• _The problem_:
All of the material must be duplicated exactly, line by line.

• _Data to process_:
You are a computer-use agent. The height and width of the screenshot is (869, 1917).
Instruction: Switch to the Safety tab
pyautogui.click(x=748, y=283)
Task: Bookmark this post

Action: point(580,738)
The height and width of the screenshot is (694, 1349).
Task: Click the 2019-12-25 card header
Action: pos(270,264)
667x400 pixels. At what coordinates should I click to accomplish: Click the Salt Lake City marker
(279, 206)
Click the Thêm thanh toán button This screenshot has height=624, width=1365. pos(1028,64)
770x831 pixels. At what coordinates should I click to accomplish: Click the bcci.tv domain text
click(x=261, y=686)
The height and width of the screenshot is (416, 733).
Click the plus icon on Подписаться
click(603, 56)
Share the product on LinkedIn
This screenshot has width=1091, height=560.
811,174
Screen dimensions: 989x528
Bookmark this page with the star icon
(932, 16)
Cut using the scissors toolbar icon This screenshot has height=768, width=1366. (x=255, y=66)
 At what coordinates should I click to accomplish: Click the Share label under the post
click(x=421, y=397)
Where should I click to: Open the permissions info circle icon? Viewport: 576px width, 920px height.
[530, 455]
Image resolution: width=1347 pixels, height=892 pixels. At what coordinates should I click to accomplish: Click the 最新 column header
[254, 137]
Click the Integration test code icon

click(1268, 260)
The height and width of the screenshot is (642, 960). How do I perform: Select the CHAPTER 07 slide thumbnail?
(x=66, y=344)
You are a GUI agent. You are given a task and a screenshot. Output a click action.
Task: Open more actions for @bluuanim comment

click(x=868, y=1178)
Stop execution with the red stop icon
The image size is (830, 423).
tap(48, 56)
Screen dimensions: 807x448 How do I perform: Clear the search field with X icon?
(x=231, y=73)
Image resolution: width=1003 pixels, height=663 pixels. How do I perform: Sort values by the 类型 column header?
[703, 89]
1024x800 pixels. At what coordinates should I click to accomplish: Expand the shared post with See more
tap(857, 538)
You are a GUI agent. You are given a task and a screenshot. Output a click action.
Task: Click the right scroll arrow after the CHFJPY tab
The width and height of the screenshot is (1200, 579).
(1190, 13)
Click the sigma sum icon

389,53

• _Expected answer_:
You are a computer-use agent. The height and width of the screenshot is (869, 1917).
Instruction: Switch to the Safety tab
pyautogui.click(x=748, y=283)
Task: Bookmark this post

Action: point(580,738)
The height and width of the screenshot is (694, 1349).
Task: Click the 2019-12-25 card header
Action: pos(270,264)
667x400 pixels. At what coordinates should I click to accomplish: Click the Salt Lake City marker
(279, 206)
Click the Thêm thanh toán button This screenshot has height=624, width=1365. pos(1028,64)
770x831 pixels. At what coordinates should I click to accomplish: Click the bcci.tv domain text
click(x=261, y=686)
The height and width of the screenshot is (416, 733).
Click the plus icon on Подписаться
click(603, 56)
Share the product on LinkedIn
This screenshot has width=1091, height=560.
811,174
Screen dimensions: 989x528
Bookmark this page with the star icon
(932, 16)
Cut using the scissors toolbar icon This screenshot has height=768, width=1366. (x=255, y=66)
 At what coordinates should I click to accomplish: Click the Share label under the post
click(x=421, y=397)
Where should I click to: Open the permissions info circle icon? Viewport: 576px width, 920px height.
[530, 455]
Image resolution: width=1347 pixels, height=892 pixels. At what coordinates should I click to accomplish: Click the 最新 column header
[254, 137]
Click the Integration test code icon

click(1268, 260)
The height and width of the screenshot is (642, 960). How do I perform: Select the CHAPTER 07 slide thumbnail?
(x=66, y=344)
You are a GUI agent. You are given a task and a screenshot. Output a click action.
Task: Open more actions for @bluuanim comment

click(x=868, y=1178)
Stop execution with the red stop icon
The image size is (830, 423).
tap(48, 56)
Screen dimensions: 807x448 How do I perform: Clear the search field with X icon?
(x=231, y=73)
Image resolution: width=1003 pixels, height=663 pixels. How do I perform: Sort values by the 类型 column header?
[703, 89]
1024x800 pixels. At what coordinates should I click to accomplish: Expand the shared post with See more
tap(857, 538)
You are a GUI agent. You are given a task and a screenshot. Output a click action.
Task: Click the right scroll arrow after the CHFJPY tab
The width and height of the screenshot is (1200, 579).
(1190, 13)
Click the sigma sum icon

389,53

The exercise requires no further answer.